Please note that training checkpointing will be saved to checkpoints/kitti
folder and logs will be saved to graphs/kitti
folder. So by using tensorboard --logdir=graphs/kitti
command, you can start tensorboard to inspect the training process.
Following images show sample output we obtained with the trained model.
We implement the FCN-8s
model described in the paper by Jonathan Long et al. Following figure shows the architecture of the network. We generated this figure using TensorBoard.
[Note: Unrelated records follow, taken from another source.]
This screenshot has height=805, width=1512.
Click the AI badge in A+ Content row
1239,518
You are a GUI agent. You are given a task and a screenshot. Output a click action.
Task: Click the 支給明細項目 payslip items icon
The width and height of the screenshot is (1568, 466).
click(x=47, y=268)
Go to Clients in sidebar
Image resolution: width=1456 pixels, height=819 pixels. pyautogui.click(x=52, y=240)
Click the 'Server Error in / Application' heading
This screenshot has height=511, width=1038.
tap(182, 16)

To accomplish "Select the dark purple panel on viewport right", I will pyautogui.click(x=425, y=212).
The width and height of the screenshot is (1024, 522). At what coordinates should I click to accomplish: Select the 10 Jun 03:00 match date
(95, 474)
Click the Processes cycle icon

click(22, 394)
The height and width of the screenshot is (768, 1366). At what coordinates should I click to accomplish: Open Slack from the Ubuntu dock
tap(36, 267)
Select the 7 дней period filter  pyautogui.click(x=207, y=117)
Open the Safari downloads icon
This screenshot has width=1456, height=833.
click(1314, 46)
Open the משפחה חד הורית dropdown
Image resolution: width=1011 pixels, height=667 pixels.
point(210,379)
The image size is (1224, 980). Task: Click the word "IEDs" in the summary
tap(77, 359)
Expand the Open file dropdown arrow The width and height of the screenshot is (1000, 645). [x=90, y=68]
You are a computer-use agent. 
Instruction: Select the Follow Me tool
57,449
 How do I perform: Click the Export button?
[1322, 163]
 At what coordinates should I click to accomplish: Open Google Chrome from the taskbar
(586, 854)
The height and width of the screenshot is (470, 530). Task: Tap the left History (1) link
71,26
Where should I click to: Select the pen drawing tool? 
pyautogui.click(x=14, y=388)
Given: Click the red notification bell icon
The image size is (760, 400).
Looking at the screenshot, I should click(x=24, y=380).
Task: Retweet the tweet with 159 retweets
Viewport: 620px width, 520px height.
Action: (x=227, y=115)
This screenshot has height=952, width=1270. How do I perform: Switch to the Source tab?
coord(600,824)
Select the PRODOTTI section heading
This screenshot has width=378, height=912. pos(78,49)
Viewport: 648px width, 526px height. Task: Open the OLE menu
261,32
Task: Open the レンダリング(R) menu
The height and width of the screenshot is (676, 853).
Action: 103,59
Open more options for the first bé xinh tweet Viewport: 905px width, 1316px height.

Additionally, we would like to describe main functionalities of the python
scripts of this repository in the following table.
Script | Description |
---|---|
fcn.py |
This is the main script of the repository. The key methods of this script are:build , optimize and inference . The build method load pre-trained weights and build the network. The optimize method does the training and inference is used for testing with new images. |
loss.py |
The script contains the loss function we optimize during the training. |
helper.py |
This script contains some useful utility function for generating training and testing batches. |
model_utils.py |
This script contains some useful utility functions to building fully convolutional network using VGG-16 pre-trained weights. |
For training the semantic segmentation network, we used the KITTI dataset. The dataset consists of 289 training and 290 test images. It contains three different categories of road scenes:
- uu - urban unmarked (98/100)
- um - urban marked (95/96)
- umm - urban multiple marked lanes (96/94)
When it comes to training any deep learning algorithm, selecting suitable hyper-parameters play a big role. For this project, we carefully select following hyper-parameters
Parameter | Value | Description |
---|---|---|
Learning Rate | 1e-5 | We used Adam optimizer and normally 1e-3 or 1e-4 is the suggested learning rate. However, when we were experimenting with different learning rates we found out that 1e-5 works better than above values. |
Number of epochs | 25 | The training dataset is not too big and it has only 289 training examples. Hence, we use a moderate number of epochs. |
Batch Size | 8 | Based on the size of the training dataset, we selected batch size of 8 images. |
The following image shows how the training loss changes when we train the model.
In this project, we investigated how to use a fully convolutional neural network for semantic segmentation. We tested our model against KITTI dataset. The results indicate that our model is quite capable of separating road pixels form the rest. However, we would like to work on following additional ta to increase the accuracy of our model.
- Data Augmentation: During our testing, we have found that our mode failed to label road surface when inadequate lighting in the environment. We think data augmentation can be used to generate more training examples with different lighting conditions. So additional data generated using data augmentation will help us to overcome the above-mentioned issue.